Working at Sea Cliff has hands down made me a better person and essentially saved my life.
This job sort of just fell into my lap. I had recently gotten divorced and I was trying to get back on my feet. I was in one of the deepest depressions I've ever experienced and suicide seemed to be my only choice. With time, I learned that I had so much to be thankful for. I had a greater appreciation for my life.  I gained a second family in my co-workers. I learned to love myself through the service of others. Most importantly, I learned to love a population of people who are often forgotten and under appreciated. I have learned so much from just daily conversation. If you take the time to listen, the elderly have a wealth of knowledge and an immense amount of sage advice.

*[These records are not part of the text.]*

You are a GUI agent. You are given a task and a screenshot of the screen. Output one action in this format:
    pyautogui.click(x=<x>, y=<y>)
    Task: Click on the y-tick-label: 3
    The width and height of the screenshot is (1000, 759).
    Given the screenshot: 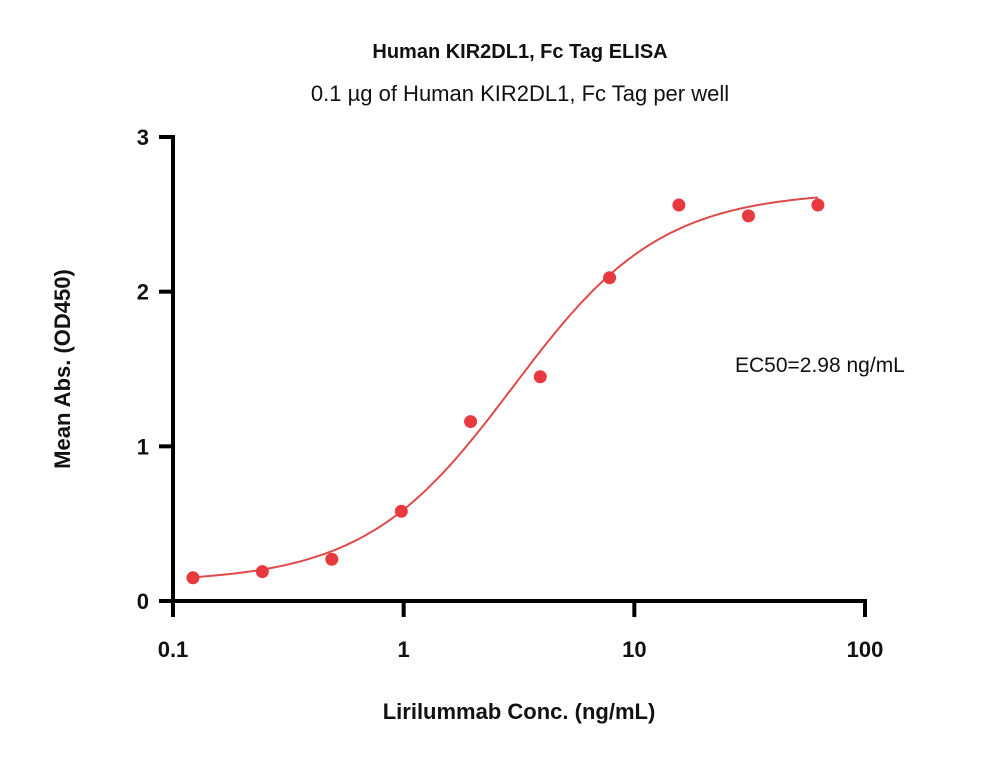 What is the action you would take?
    pyautogui.click(x=143, y=138)
    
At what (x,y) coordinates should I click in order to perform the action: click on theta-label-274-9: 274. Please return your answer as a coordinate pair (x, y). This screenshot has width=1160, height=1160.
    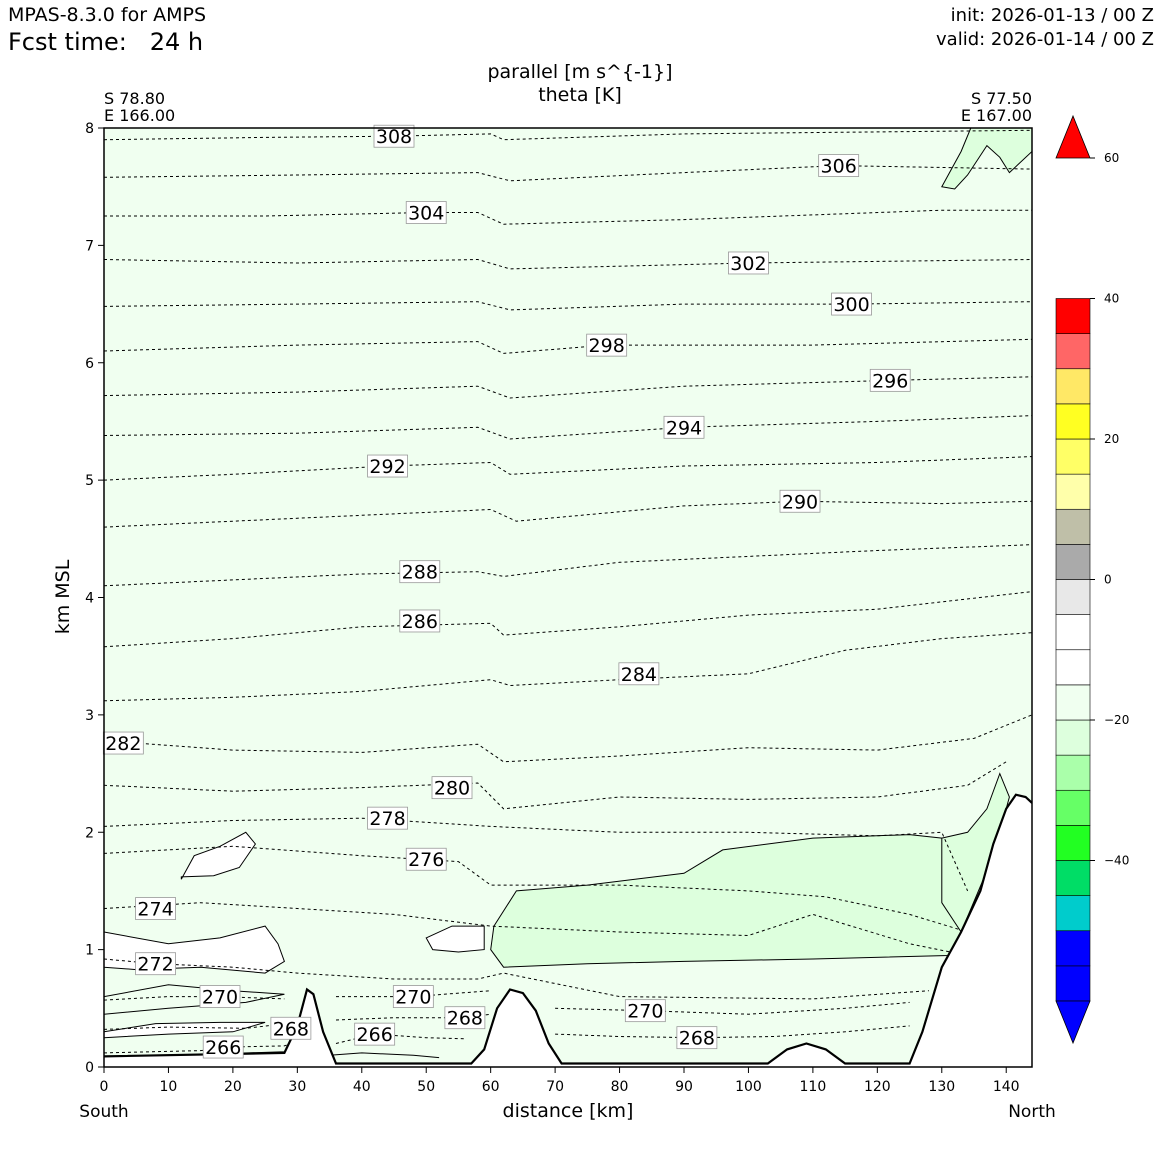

They're just big balls of experience and wisdom. I will forever be grateful for the time I had with them and the opportunities for life lessons. I will cherish the past 3 and a half years for the rest of my life and it's a time I will hold very close to my heart.
 Be kind to our elderly friends. Show them respect, but most of all, show them love.

Cheers.


1 comment:

  1. You understand and love them because you have an old soul, you always have. Thank you, I cried...several times. Thank you for loving and listenening when no one else would. I love you, AND your old soul.